◆ What the exercise asks ◆
Update everything from the line containing "Task: Go to next month in calendar" down to the end of the records, replacing "Cancel" with "Close" and leaving all else unchanged.
==== Data for this exercise ====
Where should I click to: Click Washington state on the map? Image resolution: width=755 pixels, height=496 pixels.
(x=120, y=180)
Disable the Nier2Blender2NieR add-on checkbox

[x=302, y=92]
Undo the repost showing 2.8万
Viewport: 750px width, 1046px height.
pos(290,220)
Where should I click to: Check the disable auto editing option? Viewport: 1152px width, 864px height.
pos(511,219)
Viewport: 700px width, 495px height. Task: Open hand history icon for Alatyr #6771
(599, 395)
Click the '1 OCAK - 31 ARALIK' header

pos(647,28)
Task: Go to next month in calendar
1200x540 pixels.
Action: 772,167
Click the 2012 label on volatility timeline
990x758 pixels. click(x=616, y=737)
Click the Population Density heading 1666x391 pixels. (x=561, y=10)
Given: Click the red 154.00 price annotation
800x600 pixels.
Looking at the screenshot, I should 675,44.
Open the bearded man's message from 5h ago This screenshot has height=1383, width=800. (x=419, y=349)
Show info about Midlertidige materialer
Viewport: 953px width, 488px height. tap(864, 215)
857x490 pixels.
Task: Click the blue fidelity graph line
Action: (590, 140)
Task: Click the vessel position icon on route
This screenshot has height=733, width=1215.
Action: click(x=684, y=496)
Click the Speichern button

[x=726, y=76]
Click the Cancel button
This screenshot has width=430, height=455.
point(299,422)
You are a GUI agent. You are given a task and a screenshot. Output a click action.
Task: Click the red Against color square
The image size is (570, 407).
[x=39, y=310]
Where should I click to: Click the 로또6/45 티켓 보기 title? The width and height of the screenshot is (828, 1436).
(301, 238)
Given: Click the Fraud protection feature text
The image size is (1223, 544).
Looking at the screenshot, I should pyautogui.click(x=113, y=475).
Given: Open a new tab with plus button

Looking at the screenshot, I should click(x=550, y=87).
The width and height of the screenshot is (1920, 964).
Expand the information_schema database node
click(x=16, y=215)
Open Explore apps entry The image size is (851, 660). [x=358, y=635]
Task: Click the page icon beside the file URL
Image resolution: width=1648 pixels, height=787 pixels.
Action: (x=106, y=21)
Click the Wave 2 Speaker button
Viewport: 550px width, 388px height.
====
◆ Solution for this task ◆
Task: Go to next month in calendar
1200x540 pixels.
Action: 772,167
Click the 2012 label on volatility timeline
990x758 pixels. click(x=616, y=737)
Click the Population Density heading 1666x391 pixels. (x=561, y=10)
Given: Click the red 154.00 price annotation
800x600 pixels.
Looking at the screenshot, I should 675,44.
Open the bearded man's message from 5h ago This screenshot has height=1383, width=800. (x=419, y=349)
Show info about Midlertidige materialer
Viewport: 953px width, 488px height. tap(864, 215)
857x490 pixels.
Task: Click the blue fidelity graph line
Action: (590, 140)
Task: Click the vessel position icon on route
This screenshot has height=733, width=1215.
Action: click(x=684, y=496)
Click the Speichern button

[x=726, y=76]
Click the Close button
This screenshot has width=430, height=455.
point(299,422)
You are a GUI agent. You are given a task and a screenshot. Output a click action.
Task: Click the red Against color square
The image size is (570, 407).
[x=39, y=310]
Where should I click to: Click the 로또6/45 티켓 보기 title? The width and height of the screenshot is (828, 1436).
(301, 238)
Given: Click the Fraud protection feature text
The image size is (1223, 544).
Looking at the screenshot, I should pyautogui.click(x=113, y=475).
Given: Open a new tab with plus button

Looking at the screenshot, I should click(x=550, y=87).
The width and height of the screenshot is (1920, 964).
Expand the information_schema database node
click(x=16, y=215)
Open Explore apps entry The image size is (851, 660). [x=358, y=635]
Task: Click the page icon beside the file URL
Image resolution: width=1648 pixels, height=787 pixels.
Action: (x=106, y=21)
Click the Wave 2 Speaker button
Viewport: 550px width, 388px height.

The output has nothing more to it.